ENTRIES SUPPLIED:
★ ★ ★
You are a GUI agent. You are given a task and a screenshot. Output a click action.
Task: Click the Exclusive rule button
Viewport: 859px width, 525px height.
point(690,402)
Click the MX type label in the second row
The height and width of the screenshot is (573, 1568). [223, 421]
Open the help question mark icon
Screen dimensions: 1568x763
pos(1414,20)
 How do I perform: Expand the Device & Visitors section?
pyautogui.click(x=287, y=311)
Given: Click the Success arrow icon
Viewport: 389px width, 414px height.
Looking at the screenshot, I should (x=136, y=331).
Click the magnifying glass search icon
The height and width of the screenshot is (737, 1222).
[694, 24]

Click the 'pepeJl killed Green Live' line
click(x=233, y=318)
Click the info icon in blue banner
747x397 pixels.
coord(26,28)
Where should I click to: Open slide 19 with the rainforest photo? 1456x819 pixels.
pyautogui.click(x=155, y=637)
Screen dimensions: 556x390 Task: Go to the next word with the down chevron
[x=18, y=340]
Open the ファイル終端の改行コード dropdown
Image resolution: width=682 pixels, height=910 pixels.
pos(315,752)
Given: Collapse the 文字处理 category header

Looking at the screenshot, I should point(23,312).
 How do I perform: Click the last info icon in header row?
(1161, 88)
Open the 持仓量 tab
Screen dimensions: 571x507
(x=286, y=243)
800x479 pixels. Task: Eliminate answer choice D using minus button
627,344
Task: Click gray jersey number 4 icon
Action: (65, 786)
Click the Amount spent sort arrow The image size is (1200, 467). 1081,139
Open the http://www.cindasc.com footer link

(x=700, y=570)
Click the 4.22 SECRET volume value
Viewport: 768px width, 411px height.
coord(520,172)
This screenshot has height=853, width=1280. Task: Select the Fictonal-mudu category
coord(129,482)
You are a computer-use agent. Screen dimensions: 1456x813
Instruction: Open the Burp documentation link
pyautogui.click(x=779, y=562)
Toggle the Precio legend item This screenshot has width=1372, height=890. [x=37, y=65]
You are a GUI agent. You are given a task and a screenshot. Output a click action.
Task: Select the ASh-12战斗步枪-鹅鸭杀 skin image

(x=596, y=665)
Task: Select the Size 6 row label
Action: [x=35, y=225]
★ ★ ★
PROBLEM REQUIREMENTS:
From the first line to the last, return the data exactly as written.

THE ANSWER:
You are a GUI agent. You are given a task and a screenshot. Output a click action.
Task: Click the Exclusive rule button
Viewport: 859px width, 525px height.
point(690,402)
Click the MX type label in the second row
The height and width of the screenshot is (573, 1568). [223, 421]
Open the help question mark icon
Screen dimensions: 1568x763
pos(1414,20)
 How do I perform: Expand the Device & Visitors section?
pyautogui.click(x=287, y=311)
Given: Click the Success arrow icon
Viewport: 389px width, 414px height.
Looking at the screenshot, I should (x=136, y=331).
Click the magnifying glass search icon
The height and width of the screenshot is (737, 1222).
[694, 24]

Click the 'pepeJl killed Green Live' line
click(x=233, y=318)
Click the info icon in blue banner
747x397 pixels.
coord(26,28)
Where should I click to: Open slide 19 with the rainforest photo? 1456x819 pixels.
pyautogui.click(x=155, y=637)
Screen dimensions: 556x390 Task: Go to the next word with the down chevron
[x=18, y=340]
Open the ファイル終端の改行コード dropdown
Image resolution: width=682 pixels, height=910 pixels.
pos(315,752)
Given: Collapse the 文字处理 category header

Looking at the screenshot, I should point(23,312).
 How do I perform: Click the last info icon in header row?
(1161, 88)
Open the 持仓量 tab
Screen dimensions: 571x507
(x=286, y=243)
800x479 pixels. Task: Eliminate answer choice D using minus button
627,344
Task: Click gray jersey number 4 icon
Action: (65, 786)
Click the Amount spent sort arrow The image size is (1200, 467). 1081,139
Open the http://www.cindasc.com footer link

(x=700, y=570)
Click the 4.22 SECRET volume value
Viewport: 768px width, 411px height.
coord(520,172)
This screenshot has height=853, width=1280. Task: Select the Fictonal-mudu category
coord(129,482)
You are a computer-use agent. Screen dimensions: 1456x813
Instruction: Open the Burp documentation link
pyautogui.click(x=779, y=562)
Toggle the Precio legend item This screenshot has width=1372, height=890. [x=37, y=65]
You are a GUI agent. You are given a task and a screenshot. Output a click action.
Task: Select the ASh-12战斗步枪-鹅鸭杀 skin image

(x=596, y=665)
Task: Select the Size 6 row label
Action: [x=35, y=225]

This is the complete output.